Para evitar que agricultores plantem a erva,
o
governo solta verba no sertão pernambucano

Gisela Sekeff, de Salgueiro

 
Sérgio Dutti
Depois da ação policial, o preço dispara: "Vendi a 250 reais o quilo", diz o agricultor

Estão sendo plantadas no sertão de Pernambuco as sementes de uma nova estratégia para o combate ao cultivo da maconha. Nos últimos quatro anos, a polícia queimou no Estado 7,7 milhões de pés da planta, numa área de 20.000 quilômetros quadrados. Um efeito das catorze operações desse período foi a valorização do produto, que teve o preço duplicado depois de cada investida da polícia. Isso torna o cultivo ilegal ainda mais atrativo para uma população cuja renda familiar média não ultrapassa o salário mínimo. "É inegável que depois dessas ações o preço sobe", diz o general Gilberto Serra, da Secretaria Nacional Antidrogas, um dos coordenadores da megaoperação Mandacaru, realizada há um ano. "Naquela época, vendi minha roça a 250 reais o quilo", admite um agricultor que se identifica como João da Silva, de 28 anos. O preço regular é de 100 reais o quilo.
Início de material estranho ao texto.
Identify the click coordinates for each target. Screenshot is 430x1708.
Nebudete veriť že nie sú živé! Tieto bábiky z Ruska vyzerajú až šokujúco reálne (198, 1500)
O carro-chefe dos projetos destinados a manter os agricultores longe da droga é o Moxotó-Pajeú, pelo qual o Banco do Nordeste concederá, nos próximos três anos, 300 milhões de reais em empréstimos na região. Até setembro, 30.000 famílias haviam sido atendidas. Entre outras operações, há também o Projeto Polígono Legal, do Ministério do Desenvolvimento Agrário, que está cadastrando 33.000 propriedades rurais. Nelas, se houver maconha, o ministério abrirá um processo de expropriação e troca de proprietários. No programa Bolsa-Escola, que complementa a renda de famílias cujos filhos freqüentam as aulas regularmente, serão atendidas 10.500 crianças de 7 a 14 anos.

Tudo isso é praticamente inédito para uma população de 500.000 pessoas que convivem com uma taxa de mortalidade infantil duas vezes maior que a brasileira, analfabetismo três vezes mais alto, escolaridade igual à metade da média nacional e expectativa de vida na casa dos 56 anos, onze a menos que no resto do país. Das 30.000 primeiras famílias atendidas pelo programa do Banco do Nordeste, estima-se que 10% já estiveram envolvidas com o cultivo de maconha. Os cálculos mais conservadores avaliam que há 50.000 pessoas enredadas na cadeia local de plantio e tráfico. Os roçados clandestinos cobrem uma área total de 80.000 hectares. Cada plantação tem em torno de 6 hectares, com aproximadamente 6.000 pés da planta. Antônio Maria dos Santos, de 21 anos, já tocou um roçado desses. "Queria comprar uma geladeira, um fogão, uma televisão, e essa era a forma mais rápida", lembra Santos. Pego em flagrante, ficou oito meses na cadeia e hoje engrossa o cordão de gente que espera alternativas para obter alguma renda. "Nunca mais quero mexer com o diabo."